Past Medical History (PMH): Update current medications, allergies, prior illnesses and injuries, operations and hospitalizations allergies, age-appropriate immunization status.
Family History (FH): Update significant medical information about the patient’s family (parents, siblings, and children). Include specific diseases related to problems identified in CC, HPI or ROS.
Social History(SH): An age-appropriate review of significant activities that may include information such as marital status, living arrangements, occupation, history of use of drugs, alcohol or tobacco, extent of education and sexual history.

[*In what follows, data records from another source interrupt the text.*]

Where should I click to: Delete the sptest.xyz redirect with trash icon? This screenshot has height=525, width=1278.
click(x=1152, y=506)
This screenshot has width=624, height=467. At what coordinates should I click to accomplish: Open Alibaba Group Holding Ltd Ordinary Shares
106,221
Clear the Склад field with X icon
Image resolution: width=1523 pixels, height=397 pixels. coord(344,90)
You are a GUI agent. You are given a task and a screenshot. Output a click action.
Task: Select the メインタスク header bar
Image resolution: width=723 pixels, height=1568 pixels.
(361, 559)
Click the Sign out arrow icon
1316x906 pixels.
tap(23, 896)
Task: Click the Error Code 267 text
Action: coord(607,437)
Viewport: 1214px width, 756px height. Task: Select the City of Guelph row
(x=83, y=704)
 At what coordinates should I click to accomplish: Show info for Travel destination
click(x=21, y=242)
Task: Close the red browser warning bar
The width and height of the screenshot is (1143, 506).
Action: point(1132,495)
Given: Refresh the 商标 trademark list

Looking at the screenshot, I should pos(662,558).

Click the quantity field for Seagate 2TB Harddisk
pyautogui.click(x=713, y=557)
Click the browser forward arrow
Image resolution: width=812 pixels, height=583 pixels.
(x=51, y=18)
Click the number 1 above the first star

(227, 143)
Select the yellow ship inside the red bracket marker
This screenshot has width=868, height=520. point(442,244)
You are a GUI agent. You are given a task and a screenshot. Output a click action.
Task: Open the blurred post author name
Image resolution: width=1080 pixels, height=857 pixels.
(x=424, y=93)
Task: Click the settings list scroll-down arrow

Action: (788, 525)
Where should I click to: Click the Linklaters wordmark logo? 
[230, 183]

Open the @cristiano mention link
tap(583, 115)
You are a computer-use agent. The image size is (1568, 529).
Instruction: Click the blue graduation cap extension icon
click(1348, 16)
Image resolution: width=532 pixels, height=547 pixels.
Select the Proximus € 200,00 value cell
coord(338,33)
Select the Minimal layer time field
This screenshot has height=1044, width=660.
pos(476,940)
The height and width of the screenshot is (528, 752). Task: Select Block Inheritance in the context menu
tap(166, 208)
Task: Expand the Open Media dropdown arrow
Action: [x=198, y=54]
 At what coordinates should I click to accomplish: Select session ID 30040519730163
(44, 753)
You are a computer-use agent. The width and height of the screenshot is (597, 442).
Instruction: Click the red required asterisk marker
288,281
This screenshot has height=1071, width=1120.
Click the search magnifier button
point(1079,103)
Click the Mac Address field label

Review of Systems (ROS). There are 14 systems for review. List positive findings and pertinent negatives in systems directly related to the systems identified in the CC and symptoms which have occurred since last visit; (1) constitutional symptoms (e.g., fever, weight loss), (2) eyes, (3) ears, nose, mouth and throat, (4) cardiovascular, (5) respiratory, (6) gastrointestinal, (7) genitourinary, (8) musculoskeletal, (9-}.integument (skin and/or breast), (10) neurological, (11) psychiatric, (12) endocrine, (13) hematological/lymphatic, {14) allergic/immunologic. The ROS should mirror the PE findings section.
0: OBJECTIVE DATA (information you observe, assessment findings, lab results).
Sufficient physical exam should be performed to evaluate areas suggested by the history and patient’s progress since last visit. Document specific abnormal and relevant negative findings. Abnormal or unexpected findings should be described. You should include only the information which was provided in the case study, do not include additional data.
Record observations for the following systems if applicable to this patient encounter (there are 12 possible systems for examination): Constitutional (e.g. vita! signs, general appearance), Eyes, ENT/mouth, Cardiovascular, Respiratory, GI, GU, Musculoskeletal, Skin, Neurological, Psychiatric, Hematological/lymphatic/immunologic/lab testing. The focused PE should only include systems for which you have been given data.
NOTE: Cardiovascular and Respiratory systems should be assessed on every patient regardless of the chief complaint.
Testing Results: Results of any diagnostic or lab testing ordered during that patient visit.
A: ASSESSMENT: (this is your diagnosis (es) with the appropriate ICD 10 code)
List and number the possible diagnoses (problems) you have identified. These diagnoses are the conclusions you have drawn from the subjective and objective data.
Remember: Your subjective and objective data should support your diagnoses and your therapeutic plan.
Do not write that a diagnosis is to be “ruled out” rather state the working definitions of each differential or primary diagnosis (es).
For each diagnoses provide a cited rationale for choosing this diagnosis. This rationale includes a one sentence cited definition of the diagnosis (es) the pathophysiology, the common signs and symptoms, the patients presenting signs and symptoms and the focused PE findings and tests results that support the dx. Include the interpretation of all lab data given in the case study and explain how those results support your chosen diagnosis.
P: PLAN (this is your treatment plan specific to this patient). Each step of your plan must include an EBP citation.
1. Medications write out the prescription including dispensing information and provide EBP to support ordering each medication. Be sure to include both prescription and OTC medications.
2. Additional diagnostic tests include EBP citations to support ordering additional tests
3. Education this is part of the chart and should be brief, this is not a patient education sheet and needs to have a reference.
4. Referrals include citations to support a referral
5. Follow up. Patient follow-up should be specified with time or circumstances of return. You must provide a reference for your decision on when to follow up.